▶ [Problem details]:
Echo the listing lines from the line containing "Click the keyboard" through the line containing "pyautogui.click(x=41, y=320)", inclusive, keeping each one identical to the original.

▶ [Exercise material]:
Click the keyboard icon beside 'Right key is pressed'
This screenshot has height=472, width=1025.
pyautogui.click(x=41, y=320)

---

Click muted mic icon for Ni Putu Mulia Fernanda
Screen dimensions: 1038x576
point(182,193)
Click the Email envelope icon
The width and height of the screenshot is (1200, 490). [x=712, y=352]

▶ [Written answer]:
Click the keyboard icon beside 'Right key is pressed'
This screenshot has height=472, width=1025.
pyautogui.click(x=41, y=320)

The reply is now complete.